Ce projet viserait les réseaux « non classifiés » de l’alliance militaire, qui compte 32 États membres, et non les systèmes classifiés comme cela avait été évoqué dans un premier temps.
Selon le Wall Street Journal, le directeur général d’OpenAI, Sam Altman, avait initialement indiqué lors d’une réunion interne que l’entreprise cherchait à déployer ses technologies sur l’ensemble des réseaux classifiés de l’OTAN. Une porte-parole du groupe a ensuite précisé qu’il s’était mal exprimé et que l’opportunité concernait uniquement les réseaux non classifiés.

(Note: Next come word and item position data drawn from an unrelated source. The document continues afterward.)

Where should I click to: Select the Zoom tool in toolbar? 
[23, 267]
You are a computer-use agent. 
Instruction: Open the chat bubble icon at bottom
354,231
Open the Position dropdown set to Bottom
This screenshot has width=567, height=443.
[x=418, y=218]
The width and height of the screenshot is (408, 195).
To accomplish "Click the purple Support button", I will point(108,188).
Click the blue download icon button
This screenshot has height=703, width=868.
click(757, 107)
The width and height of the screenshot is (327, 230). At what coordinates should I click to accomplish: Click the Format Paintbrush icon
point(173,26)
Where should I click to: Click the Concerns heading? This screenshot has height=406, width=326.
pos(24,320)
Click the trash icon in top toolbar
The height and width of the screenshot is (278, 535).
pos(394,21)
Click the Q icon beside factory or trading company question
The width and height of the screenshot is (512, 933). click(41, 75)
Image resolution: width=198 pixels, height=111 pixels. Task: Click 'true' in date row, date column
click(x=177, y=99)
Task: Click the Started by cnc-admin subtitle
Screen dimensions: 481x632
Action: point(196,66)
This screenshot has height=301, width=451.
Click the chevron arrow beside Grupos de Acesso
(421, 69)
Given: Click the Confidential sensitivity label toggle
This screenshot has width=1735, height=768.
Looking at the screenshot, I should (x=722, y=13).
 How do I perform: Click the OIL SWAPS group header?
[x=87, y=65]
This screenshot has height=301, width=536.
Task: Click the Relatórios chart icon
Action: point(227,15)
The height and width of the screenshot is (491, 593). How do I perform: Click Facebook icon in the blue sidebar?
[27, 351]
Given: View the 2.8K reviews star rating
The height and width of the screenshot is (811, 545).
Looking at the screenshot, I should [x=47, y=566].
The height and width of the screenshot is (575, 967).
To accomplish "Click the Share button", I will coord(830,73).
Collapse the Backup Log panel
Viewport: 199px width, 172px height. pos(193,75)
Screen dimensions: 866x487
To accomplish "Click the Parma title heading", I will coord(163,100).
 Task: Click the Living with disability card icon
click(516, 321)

L’OTAN n’a pas immédiatement répondu à une demande de commentaire formulée en dehors des heures de bureau. L’éventuel accord intervient quelques jours après qu’OpenAI a annoncé un partenariat avec le Pentagone pour déployer sa technologie dans le réseau classifié du ministère américain de la Défense.
Cette décision a suivi un ordre du président américain Donald Trump demandant au gouvernement de cesser de collaborer avec l’entreprise Anthropic, concurrente d’OpenAI. Ce retrait est intervenu après un désaccord lors de négociations contractuelles avec le Pentagone concernant l’utilisation de la technologie de l’entreprise.
Selon des informations de presse, le PDG d’Anthropic, Dario Amodei, s’était opposé à certaines utilisations potentielles de l’intelligence artificielle dans des programmes liés à la surveillance de masse, ce qui aurait contribué à l’échec des discussions avec le département de la Défense américain.